CHALLENGE: Copy the listing below line for line, without changing a single character.

ENTRIES PROVIDED:
>>>>>

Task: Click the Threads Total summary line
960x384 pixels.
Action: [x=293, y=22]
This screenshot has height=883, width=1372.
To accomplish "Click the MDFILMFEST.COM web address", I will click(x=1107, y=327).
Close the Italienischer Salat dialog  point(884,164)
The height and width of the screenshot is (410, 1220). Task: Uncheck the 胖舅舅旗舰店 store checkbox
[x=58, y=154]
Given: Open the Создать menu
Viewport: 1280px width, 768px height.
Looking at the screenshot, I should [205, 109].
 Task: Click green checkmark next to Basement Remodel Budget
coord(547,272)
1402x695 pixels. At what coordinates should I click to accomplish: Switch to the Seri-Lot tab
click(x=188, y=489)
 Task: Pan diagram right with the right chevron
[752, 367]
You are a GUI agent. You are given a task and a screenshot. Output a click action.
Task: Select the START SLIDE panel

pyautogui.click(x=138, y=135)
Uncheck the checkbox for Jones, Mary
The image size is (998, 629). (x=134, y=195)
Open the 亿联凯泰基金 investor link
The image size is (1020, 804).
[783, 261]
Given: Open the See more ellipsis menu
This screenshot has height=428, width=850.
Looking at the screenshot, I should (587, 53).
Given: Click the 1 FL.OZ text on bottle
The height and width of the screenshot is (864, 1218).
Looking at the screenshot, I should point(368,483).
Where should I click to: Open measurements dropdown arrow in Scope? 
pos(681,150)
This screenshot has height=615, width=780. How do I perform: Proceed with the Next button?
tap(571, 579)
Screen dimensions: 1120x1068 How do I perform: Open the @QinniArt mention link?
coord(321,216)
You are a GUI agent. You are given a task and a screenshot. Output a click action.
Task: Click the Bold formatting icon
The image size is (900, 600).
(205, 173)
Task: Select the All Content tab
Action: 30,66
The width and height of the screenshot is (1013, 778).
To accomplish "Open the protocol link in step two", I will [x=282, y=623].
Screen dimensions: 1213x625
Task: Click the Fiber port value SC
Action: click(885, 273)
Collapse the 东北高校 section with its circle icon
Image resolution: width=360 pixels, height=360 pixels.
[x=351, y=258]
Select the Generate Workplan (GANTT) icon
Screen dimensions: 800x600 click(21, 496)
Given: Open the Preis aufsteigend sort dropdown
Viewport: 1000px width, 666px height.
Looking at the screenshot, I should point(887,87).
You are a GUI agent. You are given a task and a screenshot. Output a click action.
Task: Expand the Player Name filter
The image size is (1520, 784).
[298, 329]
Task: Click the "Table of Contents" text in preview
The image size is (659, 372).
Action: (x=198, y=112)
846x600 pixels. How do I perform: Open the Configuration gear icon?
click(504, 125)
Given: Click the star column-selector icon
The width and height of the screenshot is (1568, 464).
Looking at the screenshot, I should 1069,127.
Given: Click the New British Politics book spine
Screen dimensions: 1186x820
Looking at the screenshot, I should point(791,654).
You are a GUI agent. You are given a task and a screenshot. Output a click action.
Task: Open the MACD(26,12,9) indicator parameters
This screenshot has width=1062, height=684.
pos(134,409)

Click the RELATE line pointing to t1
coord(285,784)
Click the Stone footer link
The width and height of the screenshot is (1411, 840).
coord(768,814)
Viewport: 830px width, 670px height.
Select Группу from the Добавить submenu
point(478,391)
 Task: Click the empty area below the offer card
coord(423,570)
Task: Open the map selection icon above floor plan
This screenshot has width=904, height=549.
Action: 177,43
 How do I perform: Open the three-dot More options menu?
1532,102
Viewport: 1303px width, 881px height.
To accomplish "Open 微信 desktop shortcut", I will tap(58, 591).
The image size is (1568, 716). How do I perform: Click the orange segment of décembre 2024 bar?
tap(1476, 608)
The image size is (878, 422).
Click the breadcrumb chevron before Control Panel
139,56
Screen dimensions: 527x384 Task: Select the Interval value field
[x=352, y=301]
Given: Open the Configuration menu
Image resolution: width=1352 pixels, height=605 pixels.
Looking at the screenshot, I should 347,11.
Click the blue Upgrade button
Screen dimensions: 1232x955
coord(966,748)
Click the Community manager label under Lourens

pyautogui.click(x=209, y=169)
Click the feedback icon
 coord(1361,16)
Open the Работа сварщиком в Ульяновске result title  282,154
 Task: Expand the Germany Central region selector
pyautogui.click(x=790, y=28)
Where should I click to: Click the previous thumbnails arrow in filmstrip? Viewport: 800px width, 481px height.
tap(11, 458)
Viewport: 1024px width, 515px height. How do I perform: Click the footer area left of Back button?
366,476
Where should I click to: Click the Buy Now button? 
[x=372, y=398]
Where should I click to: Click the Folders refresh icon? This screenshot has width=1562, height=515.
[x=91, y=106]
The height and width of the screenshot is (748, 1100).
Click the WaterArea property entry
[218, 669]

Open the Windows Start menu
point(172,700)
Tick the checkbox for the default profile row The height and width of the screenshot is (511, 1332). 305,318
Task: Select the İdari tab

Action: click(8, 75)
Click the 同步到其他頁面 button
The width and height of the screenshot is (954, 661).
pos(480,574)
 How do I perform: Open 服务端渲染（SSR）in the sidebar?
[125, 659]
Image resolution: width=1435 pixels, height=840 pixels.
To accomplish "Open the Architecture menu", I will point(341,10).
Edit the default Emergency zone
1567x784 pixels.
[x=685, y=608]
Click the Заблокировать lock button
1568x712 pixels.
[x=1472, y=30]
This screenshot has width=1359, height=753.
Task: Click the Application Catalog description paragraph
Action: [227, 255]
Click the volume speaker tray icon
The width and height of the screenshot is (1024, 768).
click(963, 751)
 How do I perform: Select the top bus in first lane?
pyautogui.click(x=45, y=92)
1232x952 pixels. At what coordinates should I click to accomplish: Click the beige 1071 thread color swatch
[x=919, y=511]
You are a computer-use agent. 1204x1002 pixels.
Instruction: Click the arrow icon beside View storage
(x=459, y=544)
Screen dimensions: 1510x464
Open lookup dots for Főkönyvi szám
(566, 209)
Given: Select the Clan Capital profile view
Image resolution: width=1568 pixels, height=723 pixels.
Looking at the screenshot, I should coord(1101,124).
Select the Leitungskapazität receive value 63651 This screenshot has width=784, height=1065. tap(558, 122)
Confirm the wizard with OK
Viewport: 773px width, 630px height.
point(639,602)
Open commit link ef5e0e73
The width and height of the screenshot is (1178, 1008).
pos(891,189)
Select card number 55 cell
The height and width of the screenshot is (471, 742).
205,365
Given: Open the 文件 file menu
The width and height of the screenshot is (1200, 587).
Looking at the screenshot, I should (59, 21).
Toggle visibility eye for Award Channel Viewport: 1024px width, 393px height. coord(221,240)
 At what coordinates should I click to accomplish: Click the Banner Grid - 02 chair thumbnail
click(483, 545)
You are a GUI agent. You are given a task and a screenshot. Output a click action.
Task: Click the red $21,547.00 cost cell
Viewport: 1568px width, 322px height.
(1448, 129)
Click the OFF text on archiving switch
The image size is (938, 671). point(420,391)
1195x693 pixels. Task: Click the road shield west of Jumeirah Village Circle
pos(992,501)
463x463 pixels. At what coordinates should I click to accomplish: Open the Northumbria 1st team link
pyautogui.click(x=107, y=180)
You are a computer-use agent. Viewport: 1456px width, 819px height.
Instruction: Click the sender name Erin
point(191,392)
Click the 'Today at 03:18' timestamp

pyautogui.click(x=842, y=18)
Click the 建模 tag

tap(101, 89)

<<<<<

ANSWER:
Task: Click the Threads Total summary line
960x384 pixels.
Action: [x=293, y=22]
This screenshot has height=883, width=1372.
To accomplish "Click the MDFILMFEST.COM web address", I will click(x=1107, y=327).
Close the Italienischer Salat dialog  point(884,164)
The height and width of the screenshot is (410, 1220). Task: Uncheck the 胖舅舅旗舰店 store checkbox
[x=58, y=154]
Given: Open the Создать menu
Viewport: 1280px width, 768px height.
Looking at the screenshot, I should [205, 109].
 Task: Click green checkmark next to Basement Remodel Budget
coord(547,272)
1402x695 pixels. At what coordinates should I click to accomplish: Switch to the Seri-Lot tab
click(x=188, y=489)
 Task: Pan diagram right with the right chevron
[752, 367]
You are a GUI agent. You are given a task and a screenshot. Output a click action.
Task: Select the START SLIDE panel

pyautogui.click(x=138, y=135)
Uncheck the checkbox for Jones, Mary
The image size is (998, 629). (x=134, y=195)
Open the 亿联凯泰基金 investor link
The image size is (1020, 804).
[783, 261]
Given: Open the See more ellipsis menu
This screenshot has height=428, width=850.
Looking at the screenshot, I should (587, 53).
Given: Click the 1 FL.OZ text on bottle
The height and width of the screenshot is (864, 1218).
Looking at the screenshot, I should point(368,483).
Where should I click to: Open measurements dropdown arrow in Scope? 
pos(681,150)
This screenshot has height=615, width=780. How do I perform: Proceed with the Next button?
tap(571, 579)
Screen dimensions: 1120x1068 How do I perform: Open the @QinniArt mention link?
coord(321,216)
You are a GUI agent. You are given a task and a screenshot. Output a click action.
Task: Click the Bold formatting icon
The image size is (900, 600).
(205, 173)
Task: Select the All Content tab
Action: 30,66
The width and height of the screenshot is (1013, 778).
To accomplish "Open the protocol link in step two", I will [x=282, y=623].
Screen dimensions: 1213x625
Task: Click the Fiber port value SC
Action: click(885, 273)
Collapse the 东北高校 section with its circle icon
Image resolution: width=360 pixels, height=360 pixels.
[x=351, y=258]
Select the Generate Workplan (GANTT) icon
Screen dimensions: 800x600 click(21, 496)
Given: Open the Preis aufsteigend sort dropdown
Viewport: 1000px width, 666px height.
Looking at the screenshot, I should point(887,87).
You are a GUI agent. You are given a task and a screenshot. Output a click action.
Task: Expand the Player Name filter
The image size is (1520, 784).
[298, 329]
Task: Click the "Table of Contents" text in preview
The image size is (659, 372).
Action: (x=198, y=112)
846x600 pixels. How do I perform: Open the Configuration gear icon?
click(504, 125)
Given: Click the star column-selector icon
The width and height of the screenshot is (1568, 464).
Looking at the screenshot, I should 1069,127.
Given: Click the New British Politics book spine
Screen dimensions: 1186x820
Looking at the screenshot, I should point(791,654).
You are a GUI agent. You are given a task and a screenshot. Output a click action.
Task: Open the MACD(26,12,9) indicator parameters
This screenshot has width=1062, height=684.
pos(134,409)

Click the RELATE line pointing to t1
coord(285,784)
Click the Stone footer link
The width and height of the screenshot is (1411, 840).
coord(768,814)
Viewport: 830px width, 670px height.
Select Группу from the Добавить submenu
point(478,391)
 Task: Click the empty area below the offer card
coord(423,570)
Task: Open the map selection icon above floor plan
This screenshot has width=904, height=549.
Action: 177,43
 How do I perform: Open the three-dot More options menu?
1532,102
Viewport: 1303px width, 881px height.
To accomplish "Open 微信 desktop shortcut", I will tap(58, 591).
The image size is (1568, 716). How do I perform: Click the orange segment of décembre 2024 bar?
tap(1476, 608)
The image size is (878, 422).
Click the breadcrumb chevron before Control Panel
139,56
Screen dimensions: 527x384 Task: Select the Interval value field
[x=352, y=301]
Given: Open the Configuration menu
Image resolution: width=1352 pixels, height=605 pixels.
Looking at the screenshot, I should 347,11.
Click the blue Upgrade button
Screen dimensions: 1232x955
coord(966,748)
Click the Community manager label under Lourens

pyautogui.click(x=209, y=169)
Click the feedback icon
 coord(1361,16)
Open the Работа сварщиком в Ульяновске result title  282,154
 Task: Expand the Germany Central region selector
pyautogui.click(x=790, y=28)
Where should I click to: Click the previous thumbnails arrow in filmstrip? Viewport: 800px width, 481px height.
tap(11, 458)
Viewport: 1024px width, 515px height. How do I perform: Click the footer area left of Back button?
366,476
Where should I click to: Click the Buy Now button? 
[x=372, y=398]
Where should I click to: Click the Folders refresh icon? This screenshot has width=1562, height=515.
[x=91, y=106]
The height and width of the screenshot is (748, 1100).
Click the WaterArea property entry
[218, 669]

Open the Windows Start menu
point(172,700)
Tick the checkbox for the default profile row The height and width of the screenshot is (511, 1332). 305,318
Task: Select the İdari tab

Action: click(8, 75)
Click the 同步到其他頁面 button
The width and height of the screenshot is (954, 661).
pos(480,574)
 How do I perform: Open 服务端渲染（SSR）in the sidebar?
[125, 659]
Image resolution: width=1435 pixels, height=840 pixels.
To accomplish "Open the Architecture menu", I will point(341,10).
Edit the default Emergency zone
1567x784 pixels.
[x=685, y=608]
Click the Заблокировать lock button
1568x712 pixels.
[x=1472, y=30]
This screenshot has width=1359, height=753.
Task: Click the Application Catalog description paragraph
Action: [227, 255]
Click the volume speaker tray icon
The width and height of the screenshot is (1024, 768).
click(963, 751)
 How do I perform: Select the top bus in first lane?
pyautogui.click(x=45, y=92)
1232x952 pixels. At what coordinates should I click to accomplish: Click the beige 1071 thread color swatch
[x=919, y=511]
You are a computer-use agent. 1204x1002 pixels.
Instruction: Click the arrow icon beside View storage
(x=459, y=544)
Screen dimensions: 1510x464
Open lookup dots for Főkönyvi szám
(566, 209)
Given: Select the Clan Capital profile view
Image resolution: width=1568 pixels, height=723 pixels.
Looking at the screenshot, I should coord(1101,124).
Select the Leitungskapazität receive value 63651 This screenshot has width=784, height=1065. tap(558, 122)
Confirm the wizard with OK
Viewport: 773px width, 630px height.
point(639,602)
Open commit link ef5e0e73
The width and height of the screenshot is (1178, 1008).
pos(891,189)
Select card number 55 cell
The height and width of the screenshot is (471, 742).
205,365
Given: Open the 文件 file menu
The width and height of the screenshot is (1200, 587).
Looking at the screenshot, I should (59, 21).
Toggle visibility eye for Award Channel Viewport: 1024px width, 393px height. coord(221,240)
 At what coordinates should I click to accomplish: Click the Banner Grid - 02 chair thumbnail
click(483, 545)
You are a GUI agent. You are given a task and a screenshot. Output a click action.
Task: Click the red $21,547.00 cost cell
Viewport: 1568px width, 322px height.
(1448, 129)
Click the OFF text on archiving switch
The image size is (938, 671). point(420,391)
1195x693 pixels. Task: Click the road shield west of Jumeirah Village Circle
pos(992,501)
463x463 pixels. At what coordinates should I click to accomplish: Open the Northumbria 1st team link
pyautogui.click(x=107, y=180)
You are a computer-use agent. Viewport: 1456px width, 819px height.
Instruction: Click the sender name Erin
point(191,392)
Click the 'Today at 03:18' timestamp

pyautogui.click(x=842, y=18)
Click the 建模 tag

tap(101, 89)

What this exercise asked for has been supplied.